# Tags
#General

Don’t Panic: How Not to Get Anxiety Thinking

Get Anxiety Thinking

Some “contamination” of anxiety and worry is inevitable if you find yourself in the right atmosphere. During the flu and cold season, doctors recommend a number of preventive measures to reduce the risk of infection. It’s the same with anxiety: if you follow the recommendations of psychological hygiene, you can protect yourself from sinking into an anxious state.

How to Help Yourself in a Personal Conversation

  • Remember that thoughts aren’t always facts. Our heads are full of beliefs, emotional judgments, and fantasies. Remember to ask yourself: “What evidence do I have that things are the way they are?”, “Why did I decide so?”
  • If your interlocutor is anxious, they will tend to reason along the lines of, “What if things happen…” This is an anxious circle of thinking. Don’t pick it up, don’t get involved, and don’t join in. Try to bring your interlocutor back to the facts. Spell out what you can and cannot influence. Being aware of what is in your area of control is a useful cure for “What if this happens…”.
  • If you feel that you are “infected,” don’t blame or shame yourself. Especially if the person you’re talking to is someone close to you. It’s easy to “catch” someone else’s experiences and take them on. Remind yourself, “It’s not my feelings, I feel someone else’s anxiety”.
  • Try to look at the situation from the outside, as a problem that needs to be solved.
  • When you come to a decision, a plan of action – be sure to write it down. Written clarification allows you to look at anxiety from the outside, to be more rational.

How to Help Yourself When “Everyone Around You Is Anxious”

  • Don’t connect with the crowd. You have the right to think and think differently. You may have completely different thoughts and a different view of what’s going on in your head. That’s okay.
  • Limit your sources of information if you are “infected” by the information field. Keep a few sources and cut back on the time you spend watching that news. But don’t try to get rid of all sources you used to use.
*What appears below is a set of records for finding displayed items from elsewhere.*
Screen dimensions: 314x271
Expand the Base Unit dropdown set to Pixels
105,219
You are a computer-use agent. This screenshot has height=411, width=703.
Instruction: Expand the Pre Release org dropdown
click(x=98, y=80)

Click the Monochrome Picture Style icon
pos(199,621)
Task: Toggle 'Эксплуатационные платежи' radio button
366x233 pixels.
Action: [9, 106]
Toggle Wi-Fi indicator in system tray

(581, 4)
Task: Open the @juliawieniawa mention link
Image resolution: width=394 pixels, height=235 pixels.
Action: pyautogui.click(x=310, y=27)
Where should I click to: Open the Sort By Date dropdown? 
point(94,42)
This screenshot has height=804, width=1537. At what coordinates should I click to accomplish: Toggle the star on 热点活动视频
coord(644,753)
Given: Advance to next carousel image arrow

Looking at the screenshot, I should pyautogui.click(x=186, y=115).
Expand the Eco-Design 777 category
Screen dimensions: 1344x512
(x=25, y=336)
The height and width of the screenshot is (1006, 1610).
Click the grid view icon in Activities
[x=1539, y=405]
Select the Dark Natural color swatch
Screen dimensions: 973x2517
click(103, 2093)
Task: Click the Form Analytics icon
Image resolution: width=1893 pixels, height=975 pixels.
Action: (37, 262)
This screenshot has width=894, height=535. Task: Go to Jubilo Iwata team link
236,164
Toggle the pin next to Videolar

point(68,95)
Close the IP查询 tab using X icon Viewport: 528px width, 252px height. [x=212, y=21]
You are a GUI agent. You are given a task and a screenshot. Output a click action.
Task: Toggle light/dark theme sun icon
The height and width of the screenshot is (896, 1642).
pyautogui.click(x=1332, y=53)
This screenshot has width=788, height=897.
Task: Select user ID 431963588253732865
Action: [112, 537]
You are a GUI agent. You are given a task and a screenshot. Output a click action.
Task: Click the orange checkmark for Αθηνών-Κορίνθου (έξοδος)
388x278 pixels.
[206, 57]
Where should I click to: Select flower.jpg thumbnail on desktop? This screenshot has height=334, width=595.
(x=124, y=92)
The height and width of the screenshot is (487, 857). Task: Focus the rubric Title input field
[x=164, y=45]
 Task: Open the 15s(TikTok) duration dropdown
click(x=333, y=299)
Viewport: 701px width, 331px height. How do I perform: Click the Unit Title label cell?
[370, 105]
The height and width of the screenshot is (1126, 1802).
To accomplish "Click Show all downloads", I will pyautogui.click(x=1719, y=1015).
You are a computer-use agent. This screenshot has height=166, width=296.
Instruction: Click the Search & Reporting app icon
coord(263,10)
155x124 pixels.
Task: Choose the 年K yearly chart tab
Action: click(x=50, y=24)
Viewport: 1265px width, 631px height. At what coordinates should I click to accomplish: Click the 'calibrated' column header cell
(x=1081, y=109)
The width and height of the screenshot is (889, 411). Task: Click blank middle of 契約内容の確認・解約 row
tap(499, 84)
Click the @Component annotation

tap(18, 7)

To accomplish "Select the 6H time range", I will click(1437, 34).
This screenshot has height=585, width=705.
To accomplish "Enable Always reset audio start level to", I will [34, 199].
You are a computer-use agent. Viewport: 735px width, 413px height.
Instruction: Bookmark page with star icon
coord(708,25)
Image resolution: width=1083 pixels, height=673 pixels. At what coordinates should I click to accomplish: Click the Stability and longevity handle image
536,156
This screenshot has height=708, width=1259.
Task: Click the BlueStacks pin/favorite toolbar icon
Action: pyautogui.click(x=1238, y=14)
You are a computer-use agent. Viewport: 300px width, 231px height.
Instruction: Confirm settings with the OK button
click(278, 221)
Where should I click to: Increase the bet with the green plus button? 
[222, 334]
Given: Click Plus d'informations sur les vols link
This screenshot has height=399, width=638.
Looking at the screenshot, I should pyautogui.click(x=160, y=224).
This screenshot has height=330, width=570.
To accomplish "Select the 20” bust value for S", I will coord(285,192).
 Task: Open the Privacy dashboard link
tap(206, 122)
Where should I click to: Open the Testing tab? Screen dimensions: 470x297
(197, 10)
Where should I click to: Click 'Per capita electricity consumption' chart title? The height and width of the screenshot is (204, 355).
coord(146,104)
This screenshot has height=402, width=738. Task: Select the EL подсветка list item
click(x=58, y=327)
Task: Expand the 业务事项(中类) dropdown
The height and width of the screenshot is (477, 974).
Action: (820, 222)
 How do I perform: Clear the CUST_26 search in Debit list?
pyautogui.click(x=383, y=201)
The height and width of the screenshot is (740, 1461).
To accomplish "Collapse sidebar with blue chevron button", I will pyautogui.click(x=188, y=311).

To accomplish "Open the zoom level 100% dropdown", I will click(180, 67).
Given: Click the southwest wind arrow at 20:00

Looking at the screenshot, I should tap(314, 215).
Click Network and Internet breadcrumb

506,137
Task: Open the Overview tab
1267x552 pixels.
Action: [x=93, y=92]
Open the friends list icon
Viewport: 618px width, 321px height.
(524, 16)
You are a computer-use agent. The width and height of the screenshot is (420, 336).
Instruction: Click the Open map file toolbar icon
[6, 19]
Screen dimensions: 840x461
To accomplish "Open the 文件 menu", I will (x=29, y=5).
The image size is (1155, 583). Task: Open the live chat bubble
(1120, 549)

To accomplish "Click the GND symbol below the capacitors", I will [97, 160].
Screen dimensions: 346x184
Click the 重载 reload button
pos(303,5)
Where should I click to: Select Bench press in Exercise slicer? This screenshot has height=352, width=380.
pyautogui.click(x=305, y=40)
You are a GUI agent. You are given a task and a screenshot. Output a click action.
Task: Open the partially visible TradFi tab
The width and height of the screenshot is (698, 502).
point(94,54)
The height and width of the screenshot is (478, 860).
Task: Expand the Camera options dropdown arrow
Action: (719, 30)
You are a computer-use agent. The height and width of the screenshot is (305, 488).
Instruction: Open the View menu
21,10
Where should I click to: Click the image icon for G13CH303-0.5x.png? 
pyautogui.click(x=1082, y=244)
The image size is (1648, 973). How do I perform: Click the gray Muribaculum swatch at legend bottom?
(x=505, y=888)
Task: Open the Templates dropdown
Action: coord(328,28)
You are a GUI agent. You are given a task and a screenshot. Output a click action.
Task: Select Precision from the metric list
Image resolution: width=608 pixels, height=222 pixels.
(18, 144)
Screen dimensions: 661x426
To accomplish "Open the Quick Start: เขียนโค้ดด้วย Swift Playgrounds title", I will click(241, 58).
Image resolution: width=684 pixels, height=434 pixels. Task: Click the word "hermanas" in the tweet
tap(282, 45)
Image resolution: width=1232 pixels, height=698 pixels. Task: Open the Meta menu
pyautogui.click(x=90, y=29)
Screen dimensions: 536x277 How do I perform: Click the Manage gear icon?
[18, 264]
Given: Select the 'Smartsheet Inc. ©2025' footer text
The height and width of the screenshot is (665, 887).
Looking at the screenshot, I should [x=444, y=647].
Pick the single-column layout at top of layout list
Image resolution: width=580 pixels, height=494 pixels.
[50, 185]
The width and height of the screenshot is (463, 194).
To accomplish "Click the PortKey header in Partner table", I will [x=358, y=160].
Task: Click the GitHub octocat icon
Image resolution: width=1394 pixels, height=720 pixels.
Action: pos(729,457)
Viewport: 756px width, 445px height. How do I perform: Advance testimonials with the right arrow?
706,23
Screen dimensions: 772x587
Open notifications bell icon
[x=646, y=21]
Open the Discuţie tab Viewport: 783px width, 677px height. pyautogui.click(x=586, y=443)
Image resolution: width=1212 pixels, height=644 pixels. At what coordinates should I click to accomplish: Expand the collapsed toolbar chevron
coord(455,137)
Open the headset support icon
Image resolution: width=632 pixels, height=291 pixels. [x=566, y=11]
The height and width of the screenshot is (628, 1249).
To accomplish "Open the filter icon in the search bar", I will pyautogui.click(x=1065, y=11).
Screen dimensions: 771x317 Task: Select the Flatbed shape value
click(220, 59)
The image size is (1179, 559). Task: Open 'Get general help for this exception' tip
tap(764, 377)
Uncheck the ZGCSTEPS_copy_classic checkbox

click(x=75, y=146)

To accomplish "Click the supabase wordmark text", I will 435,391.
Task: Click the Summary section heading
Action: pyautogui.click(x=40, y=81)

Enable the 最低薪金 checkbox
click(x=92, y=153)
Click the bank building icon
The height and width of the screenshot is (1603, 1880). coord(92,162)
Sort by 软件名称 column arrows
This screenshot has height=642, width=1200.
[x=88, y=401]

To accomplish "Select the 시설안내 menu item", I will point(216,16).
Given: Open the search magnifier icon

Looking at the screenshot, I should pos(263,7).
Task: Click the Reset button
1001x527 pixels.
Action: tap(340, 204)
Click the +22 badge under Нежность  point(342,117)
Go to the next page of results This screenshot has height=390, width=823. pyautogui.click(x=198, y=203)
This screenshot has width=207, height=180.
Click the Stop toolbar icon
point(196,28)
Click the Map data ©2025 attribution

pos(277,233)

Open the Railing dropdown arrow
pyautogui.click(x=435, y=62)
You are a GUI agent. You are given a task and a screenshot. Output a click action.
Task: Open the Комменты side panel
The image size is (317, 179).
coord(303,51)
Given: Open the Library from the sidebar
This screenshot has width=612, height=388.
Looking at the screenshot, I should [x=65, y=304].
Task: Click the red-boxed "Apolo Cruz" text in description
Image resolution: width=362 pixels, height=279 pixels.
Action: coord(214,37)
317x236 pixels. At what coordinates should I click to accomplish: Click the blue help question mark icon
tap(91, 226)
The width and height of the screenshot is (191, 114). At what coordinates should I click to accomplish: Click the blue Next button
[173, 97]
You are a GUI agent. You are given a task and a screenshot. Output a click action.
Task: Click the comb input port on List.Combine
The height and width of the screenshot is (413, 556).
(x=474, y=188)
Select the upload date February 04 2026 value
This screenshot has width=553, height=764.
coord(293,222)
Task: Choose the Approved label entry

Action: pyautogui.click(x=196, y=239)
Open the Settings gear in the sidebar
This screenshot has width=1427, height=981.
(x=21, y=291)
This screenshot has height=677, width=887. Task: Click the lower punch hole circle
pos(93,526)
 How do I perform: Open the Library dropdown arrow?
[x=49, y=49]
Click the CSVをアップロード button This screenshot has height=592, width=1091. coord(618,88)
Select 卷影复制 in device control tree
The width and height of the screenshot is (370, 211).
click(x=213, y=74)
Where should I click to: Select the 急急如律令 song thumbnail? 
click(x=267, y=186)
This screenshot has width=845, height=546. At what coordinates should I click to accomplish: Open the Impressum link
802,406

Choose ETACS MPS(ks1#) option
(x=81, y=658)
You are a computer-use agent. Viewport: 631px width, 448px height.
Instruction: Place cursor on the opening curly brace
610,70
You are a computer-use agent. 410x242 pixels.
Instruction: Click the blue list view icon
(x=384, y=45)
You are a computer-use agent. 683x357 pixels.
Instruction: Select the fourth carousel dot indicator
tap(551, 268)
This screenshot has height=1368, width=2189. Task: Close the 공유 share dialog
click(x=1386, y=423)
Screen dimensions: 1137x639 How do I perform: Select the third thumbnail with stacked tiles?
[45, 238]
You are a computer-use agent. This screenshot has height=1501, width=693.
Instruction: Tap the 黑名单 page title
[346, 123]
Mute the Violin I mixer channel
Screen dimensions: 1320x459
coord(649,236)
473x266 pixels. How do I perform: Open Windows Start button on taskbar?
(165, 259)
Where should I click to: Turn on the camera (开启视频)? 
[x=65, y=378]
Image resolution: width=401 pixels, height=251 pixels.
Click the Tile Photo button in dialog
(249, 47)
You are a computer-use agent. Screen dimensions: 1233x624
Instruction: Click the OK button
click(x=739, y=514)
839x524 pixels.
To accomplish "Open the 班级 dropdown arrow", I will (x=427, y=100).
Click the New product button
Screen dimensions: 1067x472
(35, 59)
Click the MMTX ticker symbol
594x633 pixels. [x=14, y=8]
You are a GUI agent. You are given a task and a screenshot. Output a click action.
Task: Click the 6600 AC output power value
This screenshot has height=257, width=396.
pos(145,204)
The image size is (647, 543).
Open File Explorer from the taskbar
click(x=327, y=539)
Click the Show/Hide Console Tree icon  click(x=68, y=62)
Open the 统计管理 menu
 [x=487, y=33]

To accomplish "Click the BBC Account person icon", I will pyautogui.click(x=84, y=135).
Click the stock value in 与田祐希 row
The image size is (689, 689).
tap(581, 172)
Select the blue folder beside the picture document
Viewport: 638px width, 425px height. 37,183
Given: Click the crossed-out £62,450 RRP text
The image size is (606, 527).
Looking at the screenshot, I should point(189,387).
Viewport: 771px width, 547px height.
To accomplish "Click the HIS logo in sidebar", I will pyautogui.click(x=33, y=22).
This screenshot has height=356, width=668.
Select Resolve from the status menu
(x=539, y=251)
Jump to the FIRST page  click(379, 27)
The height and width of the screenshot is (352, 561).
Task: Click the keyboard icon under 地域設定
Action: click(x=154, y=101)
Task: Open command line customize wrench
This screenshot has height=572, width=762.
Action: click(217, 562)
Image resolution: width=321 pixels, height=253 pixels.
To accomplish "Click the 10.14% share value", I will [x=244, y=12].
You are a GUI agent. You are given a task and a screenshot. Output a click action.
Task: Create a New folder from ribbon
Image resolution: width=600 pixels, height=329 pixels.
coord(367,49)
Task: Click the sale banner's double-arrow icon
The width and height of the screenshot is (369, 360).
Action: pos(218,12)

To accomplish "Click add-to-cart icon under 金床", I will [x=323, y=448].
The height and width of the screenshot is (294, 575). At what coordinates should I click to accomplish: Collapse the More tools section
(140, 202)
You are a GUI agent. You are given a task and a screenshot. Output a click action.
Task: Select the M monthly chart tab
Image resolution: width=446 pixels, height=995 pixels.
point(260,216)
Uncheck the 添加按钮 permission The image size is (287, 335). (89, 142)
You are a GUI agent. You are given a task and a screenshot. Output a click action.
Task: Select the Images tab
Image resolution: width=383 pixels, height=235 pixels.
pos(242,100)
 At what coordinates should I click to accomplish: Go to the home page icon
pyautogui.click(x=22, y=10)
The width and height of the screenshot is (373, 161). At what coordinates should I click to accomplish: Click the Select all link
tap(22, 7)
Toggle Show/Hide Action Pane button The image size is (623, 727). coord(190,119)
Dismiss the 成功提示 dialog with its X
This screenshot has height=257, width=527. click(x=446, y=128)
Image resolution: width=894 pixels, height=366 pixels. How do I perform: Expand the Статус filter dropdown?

You can still watch movies, play online slots real money Canada, and follow your favorite bloggers.
  • Write down your thoughts and feelings. This way you will organize yourself the necessary view from the outside and be able to analyze the situation and your thinking.
  • Try not to be under stress for a long time: switch, distract yourself, at least for a while. Refer to your positive experience: remember how you used to cope with anxiety.

Take care of yourself first. It’s hard to help others not to be anxious when you yourself are very anxious. Rely on facts, not emotional judgments. Remember your successful experiences with stress and use them to reduce anxiety.

How to Discreetly Relieve Anxiety and Tension Anywhere?

Think back to the last time you felt as calm and confident as possible. What was that situation? Where were you? Who and what was around you? Think back and live, feel that state.

Your brain doesn’t distinguish between fantasy and reality, so it will believe that you are there again. Thanks to this, you will calm down.

And to enter the resource state of calm more quickly in the future, you can anchor it. Associate the memory with a trigger-something that will always be at hand. This can be any object, visual or auditory image, word, sound, or movement. Repeat the memory-trigger-emphasis connection, and soon you won’t need to make much effort to feel calm. It will be enough to address the trigger. It can be a clap of the hands, a mental “stop,” a photograph, a figurine, a recording of water noise or the sounds of the forest – anything you can quickly turn to.

If you’re close to creativity, you can relieve your anxiety with art therapy techniques – sketching that image. No matter how similar or detailed, the main thing is to “crystallize” in the image what you felt.

Try different techniques and choose the one that suits you best. Maybe it will be one technique or a couple of techniques. The main thing is to always remember that you have them at your fingertips. And that it helps you.